Но в годы революции и войны народы осознали свою силу. Даже Бурбонам не под силу вернуть Францию в дореволюционное состояние, а Наполеон, вернувшись на сто дней, признает конституцию, ограничивающую его единовластие. Южногерманские государства получают конституции, прусский король обещает (и, разумеется, обещание не сдерживает) ввести конституцию, и в принятых на Венском конгрессе документах Германского союза речь тоже идет о народном представительстве и свободе печати.
Вечно исполненный надежд, Жан-Поль снова воодушевлен. Ему по душе, что Франции не мстят посредством грабежа.
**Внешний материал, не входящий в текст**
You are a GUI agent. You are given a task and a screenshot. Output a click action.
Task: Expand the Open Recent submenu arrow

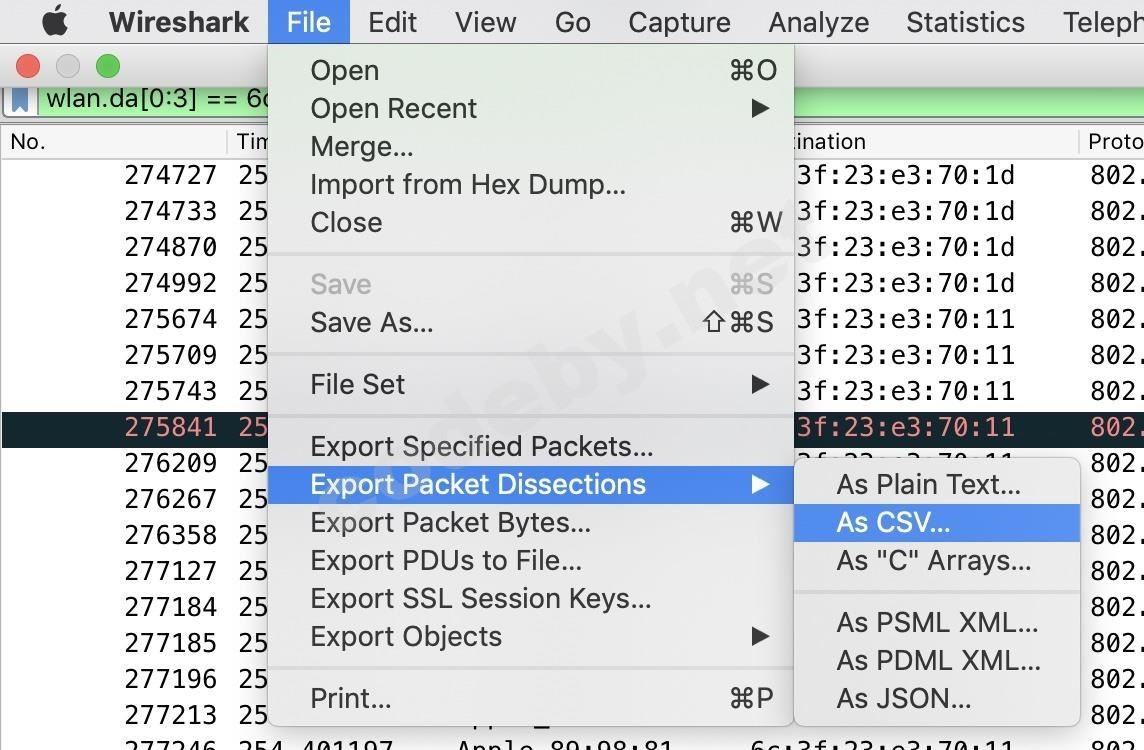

В действиях государственных мужей ему видится европейский, наднациональный разум. Обещания дать конституцию и духовную свободу он принимал так же серьезно, как религиозные увлечения царя Александра, веру в которые ему внушает старая приятельница госпожа фон Крюденер. В Вене она молилась вместе с царем, приведя в замешательство других монархов. Ее идею Священного союза (которую Генц, государственный секретарь Меттерниха, называет «политически несостоятельной… театральной декорацией» — а уж ему ли не знать этого!) Жан-Поль, хоть и недолго, считал здравой. Это выразилось в его «Смене тронов Марса и Феба». Но в «Проповедях на великий пост» уже заметны признаки разочарования. Он снова уходит в оппозицию. В «Комету» он вставляет сатиру на Венский конгресс — «Великий магнетический пир», и хотя там (символ крепостничества и отсталости) угощают и «московитской говядиной и паштетом из раков», народы встают из-за стола с пустыми желудками. Яснее, чем в этой нелегко разгадываемой сатире, он выразил свою мысль в предисловиях к первому и второму тому. В них он атакует Карлсбадские решения с их цензурными установлениями, впервые охватывающими все немецкие государства, и высмеивает некоего доносчика: прусского регирунгсрата Шмальца, который еще за четыре года до начала преследования так называемых демагогов публично требует такового, за что и получает в награду от Фридриха Вильгельма III орден.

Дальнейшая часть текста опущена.